Today, Camp is a mentor and teacher in the FASTrack program on campus–an initiative helping first-year students make the massive transition from home to college life. He often starts his classes with a guided meditation, presenting the new students with a fresh and powerful tool on the lifelong path of self-awareness.

But over these years, with Oxford as his backdrop, Camp has continued to draw. “Ironically, I produced a lot of my new work during the pandemic lockdown. Covid was terrible, but Emma and I were alone, and I could stay here and do my art. No one was telling me what to do. I had this stash of ink-on-paper drawings from 2007–frogs, figures, dogs, crabs, insects, birds.
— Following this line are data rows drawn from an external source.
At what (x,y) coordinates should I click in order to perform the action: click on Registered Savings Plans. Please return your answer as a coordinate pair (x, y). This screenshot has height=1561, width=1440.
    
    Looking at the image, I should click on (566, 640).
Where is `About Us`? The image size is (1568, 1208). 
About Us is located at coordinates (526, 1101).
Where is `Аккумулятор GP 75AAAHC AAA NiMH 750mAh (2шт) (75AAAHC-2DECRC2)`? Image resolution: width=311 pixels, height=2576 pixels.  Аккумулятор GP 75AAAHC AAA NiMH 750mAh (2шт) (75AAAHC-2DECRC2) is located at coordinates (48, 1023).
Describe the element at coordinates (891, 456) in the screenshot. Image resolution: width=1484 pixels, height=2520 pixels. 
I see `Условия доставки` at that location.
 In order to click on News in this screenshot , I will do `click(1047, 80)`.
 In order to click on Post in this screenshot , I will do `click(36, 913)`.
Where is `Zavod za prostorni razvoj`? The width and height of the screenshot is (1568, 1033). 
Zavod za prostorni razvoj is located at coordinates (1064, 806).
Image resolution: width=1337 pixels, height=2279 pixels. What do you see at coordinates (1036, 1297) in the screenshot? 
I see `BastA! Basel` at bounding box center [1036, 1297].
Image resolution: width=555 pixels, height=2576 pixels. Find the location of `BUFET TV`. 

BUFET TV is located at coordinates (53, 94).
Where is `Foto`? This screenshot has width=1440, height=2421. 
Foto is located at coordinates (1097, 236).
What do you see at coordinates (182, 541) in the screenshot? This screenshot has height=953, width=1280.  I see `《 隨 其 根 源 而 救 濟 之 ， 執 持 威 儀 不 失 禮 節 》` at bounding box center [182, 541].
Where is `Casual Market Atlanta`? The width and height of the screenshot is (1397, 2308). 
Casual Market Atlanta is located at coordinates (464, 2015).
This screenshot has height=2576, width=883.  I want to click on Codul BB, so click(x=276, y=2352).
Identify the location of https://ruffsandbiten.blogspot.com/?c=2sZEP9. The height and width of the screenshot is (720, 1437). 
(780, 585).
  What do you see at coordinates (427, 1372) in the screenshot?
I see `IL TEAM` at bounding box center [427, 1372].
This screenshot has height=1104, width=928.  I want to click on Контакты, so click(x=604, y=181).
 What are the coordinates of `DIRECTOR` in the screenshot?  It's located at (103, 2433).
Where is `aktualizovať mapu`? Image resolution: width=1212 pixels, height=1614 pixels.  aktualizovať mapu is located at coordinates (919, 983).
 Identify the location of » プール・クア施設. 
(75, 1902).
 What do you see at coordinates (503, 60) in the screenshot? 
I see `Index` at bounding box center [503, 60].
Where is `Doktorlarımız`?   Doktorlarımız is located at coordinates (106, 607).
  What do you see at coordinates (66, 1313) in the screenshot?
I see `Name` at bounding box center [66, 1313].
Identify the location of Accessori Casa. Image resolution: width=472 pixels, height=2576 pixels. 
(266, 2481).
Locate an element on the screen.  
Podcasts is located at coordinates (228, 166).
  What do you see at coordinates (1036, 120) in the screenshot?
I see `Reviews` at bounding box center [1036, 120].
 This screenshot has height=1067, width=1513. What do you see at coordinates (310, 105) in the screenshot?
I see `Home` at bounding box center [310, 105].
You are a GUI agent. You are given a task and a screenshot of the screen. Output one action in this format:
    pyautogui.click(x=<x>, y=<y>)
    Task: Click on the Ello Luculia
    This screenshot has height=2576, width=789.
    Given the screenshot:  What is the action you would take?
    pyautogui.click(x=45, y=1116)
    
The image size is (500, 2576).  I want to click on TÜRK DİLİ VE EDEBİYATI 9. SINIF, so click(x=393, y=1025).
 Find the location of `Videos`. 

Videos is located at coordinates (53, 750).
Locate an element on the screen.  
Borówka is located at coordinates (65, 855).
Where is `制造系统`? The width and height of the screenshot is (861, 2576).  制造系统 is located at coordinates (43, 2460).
I had been protective of them, wanting to keep them safe, waiting for the right time to let them come out. I never had any thought of seeing them in color.

“But that’s what happened. During and after Covid, I took those drawings and added color. I call them my ‘one plus ones.’ The color allowed me to take the abstract drawings and make them into real characters.

“I also created new characters, fellow travelers, inspired by Tarot cards. I believe this is the best work I have ever done. The pieces are the most honest depiction of who I am as an artist. These are the characters I carry around inside of me.”

“All in ink and colored pencils?”

He nodded. “Layer on layer, mixing colors, blending red first, then yellow over it. Nothing is more rewarding than getting the color right, in the right spot.”

“What is your motivation when you start a new piece?”

“I just get an urge to draw something. It’s mostly unconscious when I start, and then something happens along the way…perhaps a song I love. I did a piece of Led Zeppelin’s ‘Kashmir’ and another of Traffic’s ‘The Low Spark of High Heel Boys.’ The music is the cue, and I go with it. Unless it’s one of the 1+1’s, and then, I have the black and white drawing as a basis for creating something new and alive with color.”

“Have you told it all?”

Camp laughed and shook his head. “I’ve told more of the story than I thought I could. But so much of the untold story is in my art. Maybe it is time to remove the lid and share these new characters. A gallery showing, perhaps, or prints? I don’t know, but I do believe they are ready to meet the world.”